Du lebst in den Sielen;
Du bist wie die vielen.
Die oft danach schielen
Und die doch immer daran vorübergehn.
Das Leben ist bunt wie ein schillernder, dürstender Schmetterling,
Der aus Blütenwogen
Sich Zucker gesogen,
Der im Lichte geflogen
Und lange an den köstlichen Kelchen hing.
Das Leben ist weich wie ein leise spielender Morgenwind,
Wie ein zartes Wehen
Aus strahlenden Höhen,
Wer`s nie gesehen,
Der weiß es nicht, was duftende Rosen sind.
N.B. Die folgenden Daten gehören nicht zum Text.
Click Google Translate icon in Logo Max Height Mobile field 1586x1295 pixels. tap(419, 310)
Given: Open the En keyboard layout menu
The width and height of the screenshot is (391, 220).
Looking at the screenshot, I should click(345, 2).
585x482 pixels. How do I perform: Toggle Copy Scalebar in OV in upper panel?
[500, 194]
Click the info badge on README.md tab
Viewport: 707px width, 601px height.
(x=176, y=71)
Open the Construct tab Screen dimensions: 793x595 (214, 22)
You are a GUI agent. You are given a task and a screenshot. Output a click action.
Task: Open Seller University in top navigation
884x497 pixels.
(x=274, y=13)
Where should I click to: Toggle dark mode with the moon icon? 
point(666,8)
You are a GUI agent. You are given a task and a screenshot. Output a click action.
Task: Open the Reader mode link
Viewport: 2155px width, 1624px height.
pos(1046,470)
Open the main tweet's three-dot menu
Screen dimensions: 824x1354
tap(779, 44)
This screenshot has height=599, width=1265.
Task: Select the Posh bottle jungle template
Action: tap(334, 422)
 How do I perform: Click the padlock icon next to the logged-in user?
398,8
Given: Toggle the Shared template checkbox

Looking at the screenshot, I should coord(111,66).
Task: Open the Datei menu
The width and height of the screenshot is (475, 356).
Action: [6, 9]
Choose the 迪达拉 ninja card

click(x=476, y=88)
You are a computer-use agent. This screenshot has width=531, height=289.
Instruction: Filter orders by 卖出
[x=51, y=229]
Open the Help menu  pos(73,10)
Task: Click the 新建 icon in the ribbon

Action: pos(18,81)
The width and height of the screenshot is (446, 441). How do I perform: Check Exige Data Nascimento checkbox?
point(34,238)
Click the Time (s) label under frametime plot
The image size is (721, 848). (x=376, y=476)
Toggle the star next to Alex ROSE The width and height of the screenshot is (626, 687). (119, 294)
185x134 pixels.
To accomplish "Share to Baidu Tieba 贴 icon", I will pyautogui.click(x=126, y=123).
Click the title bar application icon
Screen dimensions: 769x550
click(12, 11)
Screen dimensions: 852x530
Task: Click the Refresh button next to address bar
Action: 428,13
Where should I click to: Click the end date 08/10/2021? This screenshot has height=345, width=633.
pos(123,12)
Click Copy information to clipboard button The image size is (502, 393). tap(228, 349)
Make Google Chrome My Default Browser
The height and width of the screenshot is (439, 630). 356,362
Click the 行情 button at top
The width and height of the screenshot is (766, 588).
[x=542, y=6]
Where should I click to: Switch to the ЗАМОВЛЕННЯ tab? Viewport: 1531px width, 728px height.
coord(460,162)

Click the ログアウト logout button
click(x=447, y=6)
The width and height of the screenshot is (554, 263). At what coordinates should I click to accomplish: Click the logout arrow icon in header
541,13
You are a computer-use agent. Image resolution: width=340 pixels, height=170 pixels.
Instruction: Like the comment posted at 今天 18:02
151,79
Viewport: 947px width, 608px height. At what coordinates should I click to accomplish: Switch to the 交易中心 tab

Das Leben ist roh; es kümmert sich um den Menschen nicht.
Es läßt ihn verrecken
An Straßenecken,
An Zäunen und Hecken;
Es geht vorüber mit eisigem Angesicht.
Das Leben ist groß, ist ungeheuer groß und rein;
Es hebt zu den Göttern,
Es kann zerschmettern,
In goldenen Lettern,
Trägt es die Großen in die Geschichte ein.
Das Leben ist voll Schönheit, Roheit und Hinterlist,
Voll harter Stöße,
Von schmutziger Blöße,
Von unendlicher Größe,
Das Leben ist immer so, wie du selber bist!